L’article 373 du Code civil prévoit ainsi que seuls les parents hors d’état de manifester leur volonté, en raison de leur incapacité,
de leur absence ou de toute autre cause sont privés de l’autorité parentale.
 
 
La loi du 4 mars 2002 a instauré la possibilité de déléguer partiellement l’autorité parentale.
Les parents en difficulté peuvent désormais solliciter une mesure de délégation partielle ou totale, au profit
de toute personne digne de confiance dès lors que les circonstances l’exigent.
La Cour de cassation autorise même une délégation partielle au profit de la concubine de la mère
La délégation peut parfois être imposée aux parents en cas de « désintérêt manifeste » ou d’impossibilité
d’exercer l’autorité parentale.
Il appartient au JAF de fixer avec précision les limites du partage afin d’éviter tout conflit.
 

 3) Le retrait de l’autorité parentale                                            (L’autorité parentale)

 
Le retrait de l’autorité parentale est considéré comme une véritable sanction destinée à protéger l’enfant.
Elle peut être prononcé par une juridiction pénale ou civile.
 

Retrait par une juridiction pénale

 
Les père et mère qui sont condamnés comme auteurs, coauteurs ou complices d’un crime ou délit commis sur la personne
de leur enfant, ou comme coauteurs ou complices d’un crime commis par leur enfant peuvent se voir retirer
totalement l’autorité parentale (art 378 Code civil).

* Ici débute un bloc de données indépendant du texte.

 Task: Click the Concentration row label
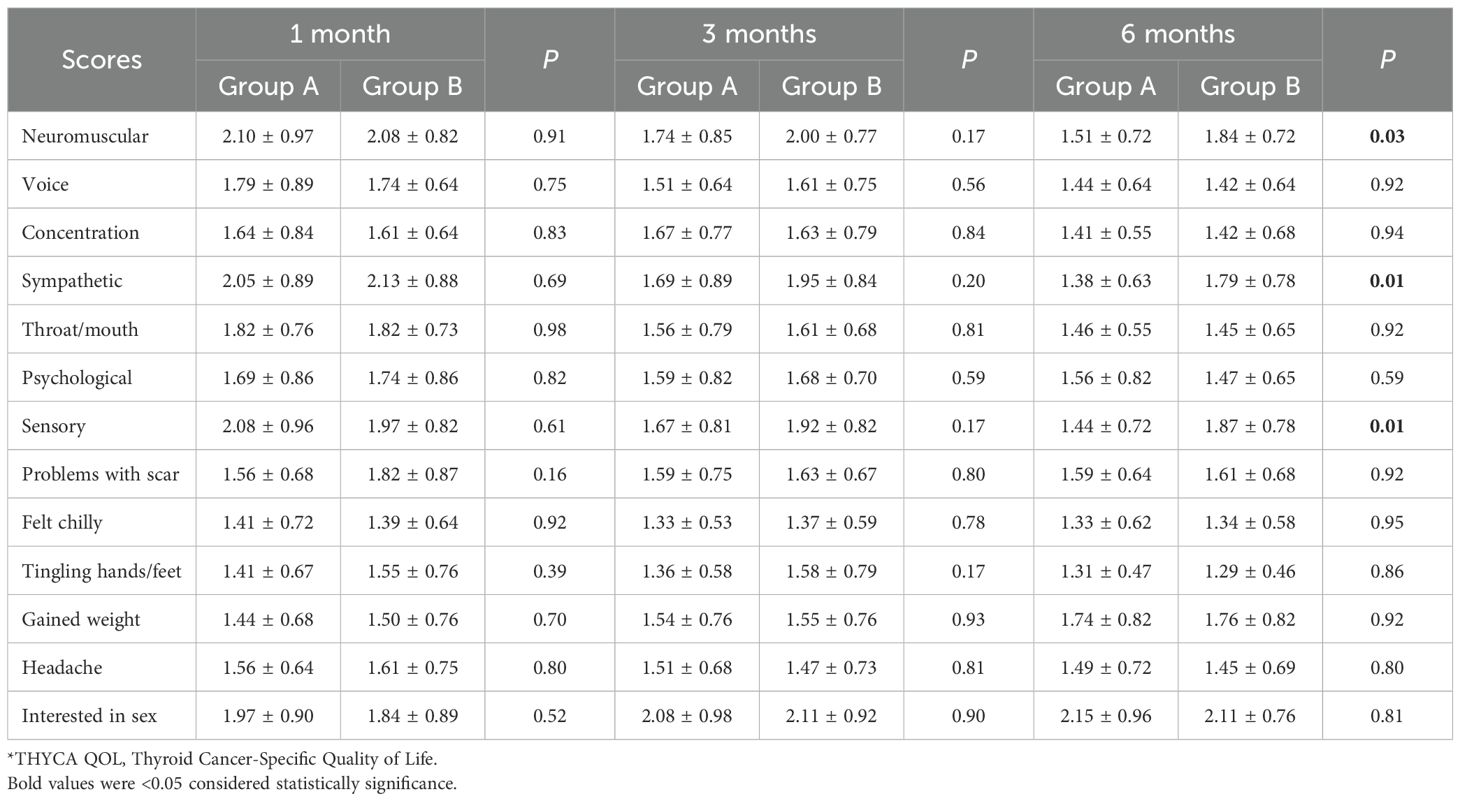coord(80,233)
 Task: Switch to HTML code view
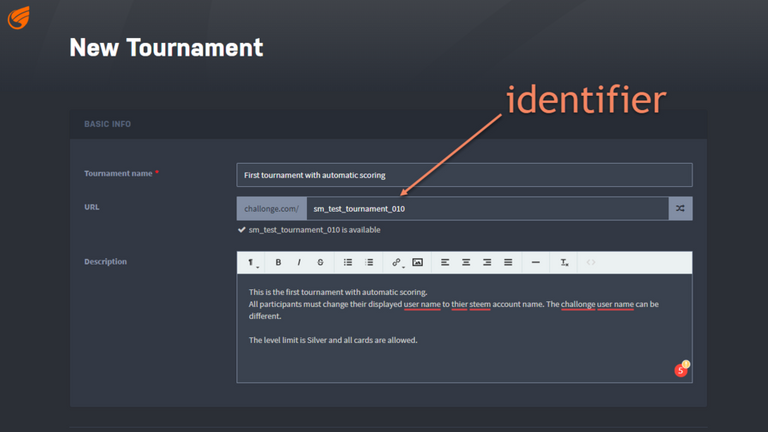click(x=591, y=262)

Notamment, les crimes ou délits commis par les parents sur leurs
enfants qui entraînent le retrait de l’autorité parentale peuvent être des viols, agressions sexuelles, violences, actes de pédophilie…
Le juge n’est cependant pas obligé de prononcer le retrait de l’autorité parentale, même lorsque le comportement parental
paraît complètement odieux.
En toute hypothèse, il ne peut prononcer le retrait que dans ces cas déterminés.
Ainsi, le délit d’abandon de famille ne constituant pas une infraction sur la personne de l’enfant, la juridiction pénale
ne pourra prononcer le retrait de l’autorité parentale sur ce fondement.
 

Retrait par une juridiction civile

 
Le juge civil peut prononcer le retrait de l’autorité parentale en dehors de toute condamnation pénale (art 378-1 Code civil) :
->Pour sanctionner un comportement fautif mettant manifestement en danger la santé, la sécurité ou la moralité de l’enfant.
->Pour sanctionner le désintérêt des parents suite à une mesure d’assistance éducative.
 
 
Les juges du fond doivent constater qu’il existe un réel danger pour la sécurité, la santé ou la moralité de l’enfant ; le comportement répréhensible du parent ne justifie pas à lui seul le retrait de l’autorité parentale. Par exemple,
l’assassinat de la mère par le père devant les enfants ne justifie pas à lui seul le retrait, s’il apparaît que les enfants ont besoin
de garder des liens avec leur père.

Ce retrait doit rester exceptionnel.

 
Le désintérêt des parents, n’ayant pas exercé les attributs de l’autorité parentale compatibles avec la mesure
d’assistance éducative pendant plus de deux ans peut être sanctionné à deux conditions :
-La défaillance du ou des parents doit avoir une certaine durée (plus de deux ans) et mettre en danger l’enfant.
-L’abstention doit être volontaire.
 
Le retrait peut être total ou partiel :
Les parents entièrement privés de l’autorité parentale sont privés de toutes les prérogatives qui y sont attachées ;
cohabitation avec l’enfant, surveillance et éducation, consentement au mariage de l’enfant.
Cela exclut donc la mise en œuvre à leur égard de la responsabilité civile des parents du fait de leurs enfants mineurs.
Si le retrait est partiel, le juge spécifie la limitation aux attributs de l’autorité parentale.